◆ **Excerpt provided**:
^^^^^^^^

With construction now thrumming along a key stretch of the Vineyard Haven waterfront, the CEO of Vineyard Wind said this week that he expects the company’s first turbine to be installed by late summer, and construction of its Island facilities likely to be completed by next spring.

Vineyard Wind CEO Klaus Moeller hosted a press conference Monday in Vineyard Haven. — Ray Ewing

“This will be the core of the next 30 years when we will be operating Vineyard Wind,” Klaus Moeller said in a press conference held Monday at the Packer marine terminal, attended by local officials, company employees and members of the Cape and Islands legislative delegation.

Slated to be the first commercial-scale offshore wind farm in the U.S., Vineyard Wind will include 62 turbines situated 15 miles south of Martha’s Vineyard,

The press conference was held to celebrate the ongoing construction for the company’s three facilities on the Island. Standing on the future site of its marine terminal on Beach Road, Mr. Moeller said Vineyard Wind is hoping to install 10 turbines a month and have buildout completed by summer 2024.

Once the turbines are up and running, the Island will become a hub for the project. An operations and maintenance facility is currently being built next to the Tisbury Marketplace on Beach Road, and construction on the marine terminal near the drawbridge is underway. A helicopter hangar facility is also under construction at the Martha’s Vineyard Airport.

^^^^^^^^

◆ **Exercise data**:
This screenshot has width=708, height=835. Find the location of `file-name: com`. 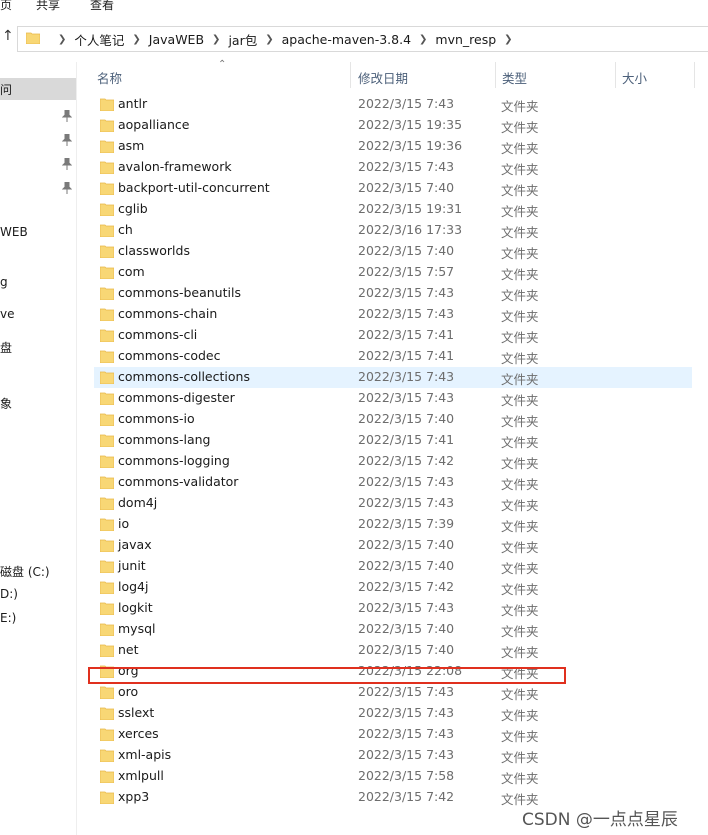

file-name: com is located at coordinates (132, 272).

^^^^^^^^

◆ **Actions to take**:
[1] According to the Vineyard Wind article, where is the operations and maintenance facility being built?
[2] Reproduce word for word the passage of the Vineyard Wind article starting at "With construction now" and ending at "by next spring.".

◆ **Answers per task**:
[1] Next to the Tisbury Marketplace on Beach Road.

[2]
With construction now thrumming along a key stretch of the Vineyard Haven waterfront, the CEO of Vineyard Wind said this week that he expects the company’s first turbine to be installed by late summer, and construction of its Island facilities likely to be completed by next spring.